Recent advancements in machine learning (ML) for analyzing heterogeneous treatment effects (HTE) are gaining prominence within the medical and epidemiological communities, offering potential breakthroughs in the realm of precision medicine by enabling the prediction of individual responses to treatments. This paper introduces the methodological frameworks used to study HTEs, particularly based on a single randomized controlled trial (RCT). We focus on methods to estimate conditional average treatment effect (CATE) for multiple covariates, aiming to predict individualized treatment effects. We explore a range of methodologies from basic frameworks like the T-learner, S-learner, and Causal Forest, to more advanced ones such as the DR-learner and R-learner, as well as cross-validation for CATE estimation to enhance statistical efficiency by estimating CATE for all RCT participants. We also provide a practical application of these approaches using the Preventing Overweight Using Novel Dietary Strategies (POUNDS Lost) trial, which compared the effects of high versus low-fat diet interventions on 2-year weight changes. We compared different sets of covariates for CATE estimation, showing that the DR- and R-learners are useful for the estimation of CATE in high-dimensional settings. This paper aims to explain the theoretical underpinnings and methodological nuances of ML-based HTE analysis without relying on technical jargon, making these concepts more accessible to the clinical and epidemiological research communities.

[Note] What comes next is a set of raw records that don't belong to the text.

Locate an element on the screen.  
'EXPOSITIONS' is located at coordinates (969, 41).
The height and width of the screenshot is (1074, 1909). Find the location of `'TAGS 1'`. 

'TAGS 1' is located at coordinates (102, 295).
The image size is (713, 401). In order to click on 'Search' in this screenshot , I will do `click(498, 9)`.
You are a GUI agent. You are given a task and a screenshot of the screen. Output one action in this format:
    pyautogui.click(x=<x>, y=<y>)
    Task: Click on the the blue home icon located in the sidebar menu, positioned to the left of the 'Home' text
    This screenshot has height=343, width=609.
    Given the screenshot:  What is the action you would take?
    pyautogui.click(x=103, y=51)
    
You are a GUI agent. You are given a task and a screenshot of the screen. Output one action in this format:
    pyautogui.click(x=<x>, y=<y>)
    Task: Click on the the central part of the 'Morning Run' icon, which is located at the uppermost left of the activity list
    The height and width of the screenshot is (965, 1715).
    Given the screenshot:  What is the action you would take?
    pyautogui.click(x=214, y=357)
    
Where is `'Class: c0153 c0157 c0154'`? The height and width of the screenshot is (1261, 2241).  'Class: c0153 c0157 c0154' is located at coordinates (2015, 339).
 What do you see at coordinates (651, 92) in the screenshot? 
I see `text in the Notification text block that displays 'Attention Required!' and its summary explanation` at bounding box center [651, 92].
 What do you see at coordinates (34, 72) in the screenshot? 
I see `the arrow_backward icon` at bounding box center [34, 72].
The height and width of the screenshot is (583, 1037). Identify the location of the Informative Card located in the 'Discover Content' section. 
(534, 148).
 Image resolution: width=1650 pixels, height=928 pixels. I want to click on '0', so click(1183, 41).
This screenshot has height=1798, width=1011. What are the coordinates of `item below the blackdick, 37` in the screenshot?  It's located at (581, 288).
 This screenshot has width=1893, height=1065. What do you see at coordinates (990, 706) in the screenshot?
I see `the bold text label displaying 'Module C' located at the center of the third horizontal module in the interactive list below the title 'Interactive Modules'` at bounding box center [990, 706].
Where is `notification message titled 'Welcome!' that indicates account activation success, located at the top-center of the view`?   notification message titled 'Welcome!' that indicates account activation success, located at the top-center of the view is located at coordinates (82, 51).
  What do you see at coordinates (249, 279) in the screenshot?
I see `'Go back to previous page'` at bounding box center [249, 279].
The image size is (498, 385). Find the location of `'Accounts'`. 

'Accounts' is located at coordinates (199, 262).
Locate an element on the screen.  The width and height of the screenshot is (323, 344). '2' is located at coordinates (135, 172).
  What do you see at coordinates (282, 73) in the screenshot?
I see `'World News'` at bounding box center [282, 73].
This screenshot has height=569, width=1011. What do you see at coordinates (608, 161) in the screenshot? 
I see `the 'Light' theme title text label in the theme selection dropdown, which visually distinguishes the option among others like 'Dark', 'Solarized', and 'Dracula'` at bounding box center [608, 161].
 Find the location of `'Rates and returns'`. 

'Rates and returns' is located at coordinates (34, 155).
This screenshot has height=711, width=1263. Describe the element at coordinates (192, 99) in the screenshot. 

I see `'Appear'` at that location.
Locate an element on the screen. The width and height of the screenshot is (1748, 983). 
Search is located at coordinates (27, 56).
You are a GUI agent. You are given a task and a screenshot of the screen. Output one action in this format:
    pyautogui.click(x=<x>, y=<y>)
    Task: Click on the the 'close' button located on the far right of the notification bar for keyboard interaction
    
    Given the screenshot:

机器学习(ML)在分析异质性治疗效果(HTE)方面的最新进展在医学和流行病学领域日益突出,通过预测个体对治疗的反应,在精准医学领域提供了潜在的突破。本文介绍了用于研究HTE的方法框架,特别是基于单个随机对照试验(RCT)的框架。我们专注于估计多个协变量的条件平均治疗效果(CATE)的方法,旨在预测个体化治疗效果。我们探索了一系列方法,从T-learner、S-learner和因果森林等基本框架,到DR-learner和R-learner等更先进的方法,以及用于CATE估计的交叉验证,通过为所有RCT参与者估计CATE来提高统计效率。我们还使用“使用新型饮食策略预防超重(POUNDS Lost)”试验提供了这些方法的实际应用,该试验比较了高脂肪与低脂肪饮食干预对2年体重变化的影响。我们比较了用于CATE估计的不同协变量集,表明DR-learner和R-learner在高维环境中对CATE估计很有用。本文旨在解释基于ML的HTE分析的理论基础和方法细微差别,而不依赖技术术语,使临床和流行病学研究界更容易理解这些概念。